In State of Indiana v. Johnnie S. McCaa, No. 56A04-1107-CR-341, police stopped Johnnie McCaa, the driver of a semitrailer, after receiving reports that he had been driving erratically. But because of a pre-existing crash, when police pulled over McCaa, his truck was blocking the only open lane of traffic.
Newton County Sherriff’s Sgt. Shannon Cothran questioned McCaa about his driving, and McCaa said he had been driving erratically because he spilled a can of soda in his lap. Cothran did not observe any obvious signs of intoxication, but because McCaa was blocking the roadway, Cothran ordered him to drive his truck to a nearby gas station.
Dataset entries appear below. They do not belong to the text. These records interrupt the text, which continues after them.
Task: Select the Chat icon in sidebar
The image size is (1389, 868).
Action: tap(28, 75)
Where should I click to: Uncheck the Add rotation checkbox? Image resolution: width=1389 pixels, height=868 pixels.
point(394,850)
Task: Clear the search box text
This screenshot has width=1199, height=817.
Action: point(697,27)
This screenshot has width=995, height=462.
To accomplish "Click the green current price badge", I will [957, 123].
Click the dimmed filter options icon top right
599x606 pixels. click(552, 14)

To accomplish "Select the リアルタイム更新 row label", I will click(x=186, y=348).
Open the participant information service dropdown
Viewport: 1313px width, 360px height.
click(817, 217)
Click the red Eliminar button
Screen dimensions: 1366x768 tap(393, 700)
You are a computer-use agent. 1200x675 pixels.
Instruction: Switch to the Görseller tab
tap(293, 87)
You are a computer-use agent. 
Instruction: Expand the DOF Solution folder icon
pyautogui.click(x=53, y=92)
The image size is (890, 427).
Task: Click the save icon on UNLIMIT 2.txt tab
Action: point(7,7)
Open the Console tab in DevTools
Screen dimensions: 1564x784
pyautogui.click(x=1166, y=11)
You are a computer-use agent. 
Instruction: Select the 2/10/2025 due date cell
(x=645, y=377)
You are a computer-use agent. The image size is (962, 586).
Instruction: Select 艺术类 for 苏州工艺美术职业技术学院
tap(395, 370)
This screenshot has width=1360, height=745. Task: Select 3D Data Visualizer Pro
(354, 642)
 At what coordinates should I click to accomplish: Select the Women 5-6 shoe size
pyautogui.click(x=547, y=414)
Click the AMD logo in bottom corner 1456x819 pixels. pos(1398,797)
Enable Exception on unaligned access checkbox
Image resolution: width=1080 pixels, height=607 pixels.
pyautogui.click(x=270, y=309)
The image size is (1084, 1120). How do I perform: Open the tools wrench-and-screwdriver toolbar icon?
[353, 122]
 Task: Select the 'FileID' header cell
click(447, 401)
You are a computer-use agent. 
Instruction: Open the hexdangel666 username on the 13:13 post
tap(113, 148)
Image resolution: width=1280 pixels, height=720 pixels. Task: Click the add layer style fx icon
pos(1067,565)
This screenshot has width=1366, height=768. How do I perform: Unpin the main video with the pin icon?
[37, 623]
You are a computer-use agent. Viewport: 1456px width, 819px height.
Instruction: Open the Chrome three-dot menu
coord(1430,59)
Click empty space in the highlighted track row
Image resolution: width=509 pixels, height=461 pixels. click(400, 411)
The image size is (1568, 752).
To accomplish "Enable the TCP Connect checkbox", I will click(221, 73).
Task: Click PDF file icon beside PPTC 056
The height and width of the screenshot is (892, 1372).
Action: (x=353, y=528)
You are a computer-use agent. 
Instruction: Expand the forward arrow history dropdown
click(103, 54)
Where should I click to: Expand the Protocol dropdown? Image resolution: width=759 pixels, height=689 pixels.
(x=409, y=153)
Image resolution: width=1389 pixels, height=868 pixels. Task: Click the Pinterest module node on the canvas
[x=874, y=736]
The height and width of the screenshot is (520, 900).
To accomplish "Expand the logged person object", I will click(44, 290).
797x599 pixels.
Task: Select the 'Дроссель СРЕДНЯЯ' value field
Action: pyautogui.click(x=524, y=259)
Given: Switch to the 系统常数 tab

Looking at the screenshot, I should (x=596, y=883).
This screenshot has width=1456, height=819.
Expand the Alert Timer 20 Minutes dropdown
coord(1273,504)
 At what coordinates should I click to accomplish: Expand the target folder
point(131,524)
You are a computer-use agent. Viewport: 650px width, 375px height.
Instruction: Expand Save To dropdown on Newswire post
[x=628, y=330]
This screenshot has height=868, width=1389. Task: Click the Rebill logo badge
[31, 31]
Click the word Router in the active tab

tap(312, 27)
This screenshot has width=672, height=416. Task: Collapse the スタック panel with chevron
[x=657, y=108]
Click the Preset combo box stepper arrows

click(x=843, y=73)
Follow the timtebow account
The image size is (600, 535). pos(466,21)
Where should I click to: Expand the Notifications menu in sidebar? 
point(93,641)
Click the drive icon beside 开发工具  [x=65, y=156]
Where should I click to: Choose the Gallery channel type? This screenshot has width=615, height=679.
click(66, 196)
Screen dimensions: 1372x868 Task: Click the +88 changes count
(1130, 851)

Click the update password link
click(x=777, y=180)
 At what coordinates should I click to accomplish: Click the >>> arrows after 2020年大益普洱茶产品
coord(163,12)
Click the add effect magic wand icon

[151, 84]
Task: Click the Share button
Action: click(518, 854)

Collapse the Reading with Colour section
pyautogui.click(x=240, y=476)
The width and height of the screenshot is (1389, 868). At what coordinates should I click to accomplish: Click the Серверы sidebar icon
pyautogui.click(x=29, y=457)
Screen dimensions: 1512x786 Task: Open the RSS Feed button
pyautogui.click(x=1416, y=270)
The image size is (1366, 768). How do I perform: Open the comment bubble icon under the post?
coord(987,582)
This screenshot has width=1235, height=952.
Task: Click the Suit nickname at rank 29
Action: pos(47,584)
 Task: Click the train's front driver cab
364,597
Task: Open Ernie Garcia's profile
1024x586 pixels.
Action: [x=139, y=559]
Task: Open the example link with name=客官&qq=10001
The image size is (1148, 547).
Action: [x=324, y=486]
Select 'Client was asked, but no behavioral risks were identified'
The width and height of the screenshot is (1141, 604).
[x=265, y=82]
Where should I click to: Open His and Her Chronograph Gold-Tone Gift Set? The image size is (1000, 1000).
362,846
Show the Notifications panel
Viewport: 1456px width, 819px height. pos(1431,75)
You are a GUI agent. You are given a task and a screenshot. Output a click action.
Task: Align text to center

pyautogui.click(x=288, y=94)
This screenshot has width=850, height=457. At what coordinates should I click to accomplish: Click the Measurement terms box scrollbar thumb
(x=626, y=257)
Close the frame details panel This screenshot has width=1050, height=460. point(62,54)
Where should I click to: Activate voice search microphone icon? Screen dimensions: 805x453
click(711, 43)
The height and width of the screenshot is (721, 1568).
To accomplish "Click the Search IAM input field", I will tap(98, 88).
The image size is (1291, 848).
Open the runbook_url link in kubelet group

Cothran and another officer followed him, and saw McCaa drive off the road three times en route to the gas station.
McCaa argued that by asking him to drive to the gas station, police created a situation to enhance probable cause to believe McCaa was intoxicated. At the gas station, while his breath test showed no alcohol in his blood, he failed standard field sobriety tests. Cothran took McCaa to a hospital for urinalysis, the details of which were not included in the appeal.
The COA wrote that due to the fact McCaa was blocking the only open lane of traffic, it was not unreasonable to ask him to move his vehicle, nor was it unsafe, as police followed him. It therefore reversed the trial court’s grant of McCaa’s motion to suppress evidence obtained after the initial stop.
Judge Michael Barnes issued a separate opinion and wrote that he “begrudgingly concurred” with the majority opinion, stating: “No mistake should be made that law enforcement officers could or should allow a person to drive a vehicle, observe the driver, and buttress their probable cause because of these observations. These circumstances are the proverbial ‘once in a lifetime,’ fortunately for police.”